Vertrauen richtet den Blick auf Gott, Angst hingegen auf die Gefahr. Deshalb besteht der Gegensatz in dieser Geschichte nicht zwischen Glauben und Naturgesetzen, sondern zwischen Vertrauen und Angst. Dies entspricht genau den zahlreichen Worten Jesu: "Fürchte dich nicht." "Alles ist möglich dem, der glaubt." (Mk 9,23) "Dein Glaube hat dich gerettet." "Wenn ihr Glauben habt wie ein Senfkorn ..."

Jesus spricht niemals von einem bloßen Für-wahr-Halten von Glaubenssätzen. Das griechische Wort "pistis" für Glaube bedeutet Vertrauen, Sich-Anvertrauen. Es beschreibt eine lebendige Beziehung.

"Du kannst nicht tiefer fallen als in Gottes Hände." Wenn dies nur ein Trostspruch wäre, bliebe er bloß eine Floskel. Jesus aber sagt: Wage es, vertraue darauf! Nur wer sich wirklich in Gottes Hände fallen lässt, wird erfahren, dass Gottes Liebe trägt - nicht theoretisch, nicht dogmatisch, sondern existenziell.

Ich würde sogar noch einen Schritt weitergehen: Die gesamte Bibel berichtet von Menschen, die genau diese Erfahrung machen. Abraham verlässt seine Heimat, Mose tritt vor den Pharao, David stellt sich Goliat entgegen, Maria sagt Ja zu einem unbegreiflichen Weg, Jesus geht bis ans Kreuz. Keiner von ihnen besaß Sicherheiten, alle lebten aus Vertrauen.
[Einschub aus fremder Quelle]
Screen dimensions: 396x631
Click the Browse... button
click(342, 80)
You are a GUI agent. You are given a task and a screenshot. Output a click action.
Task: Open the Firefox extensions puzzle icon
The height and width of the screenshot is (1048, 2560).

Das Boot ist alles, woran ich mich klammere, weil es mir Sicherheit gibt: Besitz, Ansehen, Kontrolle, Gewohnheiten, auch religiöse Sicherheiten. Jesus ruft nicht zuerst dazu auf, auf dem Wasser zu gehen. Er ruft dazu auf, das Boot der Sicherheiten zu verlassen. Denn solange ich im Boot bleibe, werde ich niemals erfahren, dass Gott wirklich trägt.

Dies ist wohl die zentrale Botschaft dieser Erzählung: Gottvertrauen lernt man nicht durch Nachdenken, sondern nur, indem man es tut. Dann wird aus einem schönen Satz eine Erfahrung: "Du kannst nicht tiefer fallen als in Gottes Hände." Und wer dies einmal erfahren hat, versteht, warum Jesus von einem Glauben spricht, der Berge versetzen kann. Nicht weil der Glaubende über magische Kräfte verfügt, sondern weil ein Mensch, der sich ganz Gott anvertraut, aus einer Kraft lebt, die viel größer ist als seine eigene. Dieses Vertrauen wollte Jesus seine Jüngerinnen und Jünger nicht nur lehren, sondern sie in dieselbe vertrauende Beziehung zum Abba hineinführen, aus der er selbst lebte. Dies ist die Einladung an uns aus Matthäus 14,28–33.